Problem details >> Starting with the line that contains "Druckversion (332, 819)" and stopping after the line that contains "[Burna Boy Kicks", return each line below exactly as written, with no others.

= Beginning of Section =

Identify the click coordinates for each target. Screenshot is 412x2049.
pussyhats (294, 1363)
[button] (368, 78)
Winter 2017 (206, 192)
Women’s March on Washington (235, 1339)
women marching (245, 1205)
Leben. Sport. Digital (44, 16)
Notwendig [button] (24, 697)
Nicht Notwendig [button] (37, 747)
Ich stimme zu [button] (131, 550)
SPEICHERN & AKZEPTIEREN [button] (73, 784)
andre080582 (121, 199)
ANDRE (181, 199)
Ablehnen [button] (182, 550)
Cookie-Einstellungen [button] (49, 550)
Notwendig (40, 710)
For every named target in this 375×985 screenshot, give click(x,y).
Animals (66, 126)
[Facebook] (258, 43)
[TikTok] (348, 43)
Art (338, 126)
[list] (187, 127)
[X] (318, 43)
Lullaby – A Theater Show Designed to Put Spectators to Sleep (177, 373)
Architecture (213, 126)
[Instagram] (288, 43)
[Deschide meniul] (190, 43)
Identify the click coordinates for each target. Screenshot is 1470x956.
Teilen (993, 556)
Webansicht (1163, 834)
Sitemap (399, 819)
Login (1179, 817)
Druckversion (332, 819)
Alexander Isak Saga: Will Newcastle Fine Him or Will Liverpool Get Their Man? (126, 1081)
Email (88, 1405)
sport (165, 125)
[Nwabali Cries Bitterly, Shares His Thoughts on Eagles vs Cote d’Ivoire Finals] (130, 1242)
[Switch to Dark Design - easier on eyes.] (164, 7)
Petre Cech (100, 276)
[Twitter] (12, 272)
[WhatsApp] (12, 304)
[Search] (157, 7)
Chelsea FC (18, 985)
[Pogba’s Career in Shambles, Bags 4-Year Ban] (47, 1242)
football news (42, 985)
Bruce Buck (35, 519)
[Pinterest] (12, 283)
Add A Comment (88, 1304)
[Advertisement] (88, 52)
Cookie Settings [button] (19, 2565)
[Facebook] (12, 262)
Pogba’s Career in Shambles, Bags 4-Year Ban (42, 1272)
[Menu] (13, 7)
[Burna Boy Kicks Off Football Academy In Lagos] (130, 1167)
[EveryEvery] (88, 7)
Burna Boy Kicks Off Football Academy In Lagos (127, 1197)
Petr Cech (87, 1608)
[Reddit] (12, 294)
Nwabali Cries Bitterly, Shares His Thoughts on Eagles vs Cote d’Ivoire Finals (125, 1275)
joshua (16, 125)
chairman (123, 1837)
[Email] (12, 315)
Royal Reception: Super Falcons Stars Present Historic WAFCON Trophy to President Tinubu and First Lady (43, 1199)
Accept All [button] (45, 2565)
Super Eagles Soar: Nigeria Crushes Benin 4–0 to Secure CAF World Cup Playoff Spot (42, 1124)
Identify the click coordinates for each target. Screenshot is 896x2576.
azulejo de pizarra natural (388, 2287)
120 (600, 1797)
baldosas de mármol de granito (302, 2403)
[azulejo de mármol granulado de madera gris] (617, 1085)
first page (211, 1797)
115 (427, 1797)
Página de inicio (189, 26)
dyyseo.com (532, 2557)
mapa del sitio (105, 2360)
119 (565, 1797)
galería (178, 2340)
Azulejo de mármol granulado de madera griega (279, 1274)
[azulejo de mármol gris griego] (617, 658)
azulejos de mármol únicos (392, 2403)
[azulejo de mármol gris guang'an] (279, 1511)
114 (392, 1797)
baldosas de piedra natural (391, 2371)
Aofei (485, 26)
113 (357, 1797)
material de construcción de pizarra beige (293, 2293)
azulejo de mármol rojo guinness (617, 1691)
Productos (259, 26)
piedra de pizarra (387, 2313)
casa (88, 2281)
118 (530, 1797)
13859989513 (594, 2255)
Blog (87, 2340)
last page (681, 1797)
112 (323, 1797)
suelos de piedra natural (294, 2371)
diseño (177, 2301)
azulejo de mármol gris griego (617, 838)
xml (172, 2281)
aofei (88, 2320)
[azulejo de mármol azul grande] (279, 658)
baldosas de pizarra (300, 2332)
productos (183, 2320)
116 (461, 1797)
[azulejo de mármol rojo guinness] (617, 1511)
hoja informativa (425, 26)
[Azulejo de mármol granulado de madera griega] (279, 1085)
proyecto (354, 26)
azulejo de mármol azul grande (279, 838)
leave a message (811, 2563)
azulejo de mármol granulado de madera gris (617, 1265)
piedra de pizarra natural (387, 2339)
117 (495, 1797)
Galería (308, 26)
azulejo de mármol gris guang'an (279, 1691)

= End of Section =

Exercise answer >>
Druckversion (332, 819)
Alexander Isak Saga: Will Newcastle Fine Him or Will Liverpool Get Their Man? (126, 1081)
Email (88, 1405)
sport (165, 125)
[Nwabali Cries Bitterly, Shares His Thoughts on Eagles vs Cote d’Ivoire Finals] (130, 1242)
[Switch to Dark Design - easier on eyes.] (164, 7)
Petre Cech (100, 276)
[Twitter] (12, 272)
[WhatsApp] (12, 304)
[Search] (157, 7)
Chelsea FC (18, 985)
[Pogba’s Career in Shambles, Bags 4-Year Ban] (47, 1242)
football news (42, 985)
Bruce Buck (35, 519)
[Pinterest] (12, 283)
Add A Comment (88, 1304)
[Advertisement] (88, 52)
Cookie Settings [button] (19, 2565)
[Facebook] (12, 262)
Pogba’s Career in Shambles, Bags 4-Year Ban (42, 1272)
[Menu] (13, 7)
[Burna Boy Kicks Off Football Academy In Lagos] (130, 1167)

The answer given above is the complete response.